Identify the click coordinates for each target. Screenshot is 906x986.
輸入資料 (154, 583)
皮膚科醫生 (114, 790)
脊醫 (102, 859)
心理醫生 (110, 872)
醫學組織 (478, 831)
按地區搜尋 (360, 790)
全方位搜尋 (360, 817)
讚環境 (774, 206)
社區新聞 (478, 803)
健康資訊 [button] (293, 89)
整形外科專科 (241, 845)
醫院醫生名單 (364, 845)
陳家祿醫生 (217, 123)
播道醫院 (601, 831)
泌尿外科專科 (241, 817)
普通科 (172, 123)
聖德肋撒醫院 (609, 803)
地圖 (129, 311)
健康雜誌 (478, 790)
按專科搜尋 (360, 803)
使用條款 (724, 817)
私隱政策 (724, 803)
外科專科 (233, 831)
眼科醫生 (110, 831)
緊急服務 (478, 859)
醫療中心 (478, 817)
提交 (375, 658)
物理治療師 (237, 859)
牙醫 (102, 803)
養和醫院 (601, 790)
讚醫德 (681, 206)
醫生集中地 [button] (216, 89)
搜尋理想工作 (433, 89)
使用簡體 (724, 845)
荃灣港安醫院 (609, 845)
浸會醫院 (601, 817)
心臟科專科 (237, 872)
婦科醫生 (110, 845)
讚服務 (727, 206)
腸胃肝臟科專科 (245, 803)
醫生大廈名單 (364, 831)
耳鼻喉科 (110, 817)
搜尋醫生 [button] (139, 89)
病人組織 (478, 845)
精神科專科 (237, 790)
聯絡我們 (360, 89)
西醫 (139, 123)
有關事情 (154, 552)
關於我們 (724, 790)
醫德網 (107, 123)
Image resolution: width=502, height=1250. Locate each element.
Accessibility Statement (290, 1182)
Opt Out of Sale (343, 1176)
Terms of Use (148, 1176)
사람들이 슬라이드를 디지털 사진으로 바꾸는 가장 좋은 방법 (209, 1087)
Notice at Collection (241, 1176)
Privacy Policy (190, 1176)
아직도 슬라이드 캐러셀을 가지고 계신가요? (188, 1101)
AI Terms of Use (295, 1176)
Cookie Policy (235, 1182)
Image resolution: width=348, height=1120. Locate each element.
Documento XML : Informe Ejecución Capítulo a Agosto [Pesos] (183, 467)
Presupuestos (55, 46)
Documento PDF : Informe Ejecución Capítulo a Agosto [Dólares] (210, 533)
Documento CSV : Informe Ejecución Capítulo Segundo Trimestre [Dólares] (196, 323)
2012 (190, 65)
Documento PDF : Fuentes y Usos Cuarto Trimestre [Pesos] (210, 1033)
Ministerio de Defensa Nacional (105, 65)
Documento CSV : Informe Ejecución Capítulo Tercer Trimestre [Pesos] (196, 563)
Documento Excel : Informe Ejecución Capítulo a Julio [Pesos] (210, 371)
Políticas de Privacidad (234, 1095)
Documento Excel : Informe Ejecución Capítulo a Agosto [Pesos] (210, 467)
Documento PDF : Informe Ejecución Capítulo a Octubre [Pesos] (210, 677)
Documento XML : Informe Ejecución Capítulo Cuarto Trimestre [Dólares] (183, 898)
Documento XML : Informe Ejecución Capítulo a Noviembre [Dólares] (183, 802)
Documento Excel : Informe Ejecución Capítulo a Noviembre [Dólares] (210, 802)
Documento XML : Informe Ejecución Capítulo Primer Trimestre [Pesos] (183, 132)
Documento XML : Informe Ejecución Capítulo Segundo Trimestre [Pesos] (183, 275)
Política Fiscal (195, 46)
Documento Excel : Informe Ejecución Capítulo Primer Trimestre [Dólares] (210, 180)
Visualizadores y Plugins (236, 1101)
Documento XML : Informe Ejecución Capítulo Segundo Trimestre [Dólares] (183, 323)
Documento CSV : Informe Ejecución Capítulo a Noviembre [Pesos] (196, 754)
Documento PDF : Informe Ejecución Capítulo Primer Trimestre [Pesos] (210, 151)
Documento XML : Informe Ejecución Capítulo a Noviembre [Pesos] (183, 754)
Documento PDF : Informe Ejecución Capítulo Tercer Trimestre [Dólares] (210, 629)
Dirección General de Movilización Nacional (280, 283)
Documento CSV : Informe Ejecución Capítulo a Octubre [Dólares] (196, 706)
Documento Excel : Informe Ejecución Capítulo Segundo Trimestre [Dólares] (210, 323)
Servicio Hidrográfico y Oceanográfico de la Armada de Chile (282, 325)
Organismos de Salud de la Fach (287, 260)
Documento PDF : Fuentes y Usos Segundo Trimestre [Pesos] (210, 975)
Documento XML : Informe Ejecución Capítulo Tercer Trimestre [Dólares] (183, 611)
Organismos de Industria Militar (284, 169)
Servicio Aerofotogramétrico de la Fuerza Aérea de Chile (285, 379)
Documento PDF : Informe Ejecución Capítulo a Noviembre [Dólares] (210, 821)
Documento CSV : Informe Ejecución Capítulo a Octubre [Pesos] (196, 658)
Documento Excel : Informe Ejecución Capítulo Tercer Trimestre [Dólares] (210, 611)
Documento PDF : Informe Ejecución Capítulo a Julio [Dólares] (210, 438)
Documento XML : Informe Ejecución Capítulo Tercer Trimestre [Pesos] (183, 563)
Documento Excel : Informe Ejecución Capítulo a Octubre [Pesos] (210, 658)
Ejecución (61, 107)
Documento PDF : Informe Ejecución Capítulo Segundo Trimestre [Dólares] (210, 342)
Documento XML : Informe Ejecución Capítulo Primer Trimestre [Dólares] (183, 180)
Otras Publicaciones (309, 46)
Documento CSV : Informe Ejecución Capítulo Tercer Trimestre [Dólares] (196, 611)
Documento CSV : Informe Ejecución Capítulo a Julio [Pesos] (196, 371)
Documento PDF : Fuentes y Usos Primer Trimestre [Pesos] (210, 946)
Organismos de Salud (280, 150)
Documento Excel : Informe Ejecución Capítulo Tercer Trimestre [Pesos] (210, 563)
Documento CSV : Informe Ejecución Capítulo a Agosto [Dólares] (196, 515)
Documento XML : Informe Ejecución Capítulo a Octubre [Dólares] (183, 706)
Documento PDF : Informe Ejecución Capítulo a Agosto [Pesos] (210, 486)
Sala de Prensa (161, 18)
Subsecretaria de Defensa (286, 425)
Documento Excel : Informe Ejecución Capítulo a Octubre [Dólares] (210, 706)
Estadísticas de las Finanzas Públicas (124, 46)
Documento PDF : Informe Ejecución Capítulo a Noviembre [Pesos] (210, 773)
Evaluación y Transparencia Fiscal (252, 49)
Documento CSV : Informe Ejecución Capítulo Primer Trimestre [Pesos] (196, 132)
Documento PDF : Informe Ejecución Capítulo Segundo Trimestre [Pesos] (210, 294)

*Given instruction*: Write out only the records from the line with "緊急服務 (478, 859)" to the line with "AI Terms of Use (295, 1176)", both lines included, requests and all. Shift every coordinate in the answers by -32.

*Response to this exercise*:
緊急服務 (446, 827)
醫療中心 (446, 785)
提交 (343, 626)
物理治療師 (205, 827)
牙醫 (70, 771)
養和醫院 (569, 758)
讚醫德 (649, 174)
醫生集中地 [button] (184, 57)
搜尋理想工作 (401, 57)
使用簡體 (692, 813)
荃灣港安醫院 (577, 813)
浸會醫院 (569, 785)
心臟科專科 (205, 840)
婦科醫生 (78, 813)
讚服務 (695, 174)
腸胃肝臟科專科 (213, 771)
醫生大廈名單 (332, 799)
耳鼻喉科 (78, 785)
搜尋醫生 [button] (107, 57)
病人組織 (446, 813)
精神科專科 (205, 758)
聯絡我們 (328, 57)
西醫 (107, 91)
有關事情 (122, 520)
關於我們 (692, 758)
醫德網 (75, 91)
Image resolution: width=502, height=1250. Locate each element.
Accessibility Statement (258, 1150)
Opt Out of Sale (311, 1144)
Terms of Use (116, 1144)
사람들이 슬라이드를 디지털 사진으로 바꾸는 가장 좋은 방법 (177, 1055)
Notice at Collection (209, 1144)
Privacy Policy (158, 1144)
아직도 슬라이드 캐러셀을 가지고 계신가요? (156, 1069)
AI Terms of Use (263, 1144)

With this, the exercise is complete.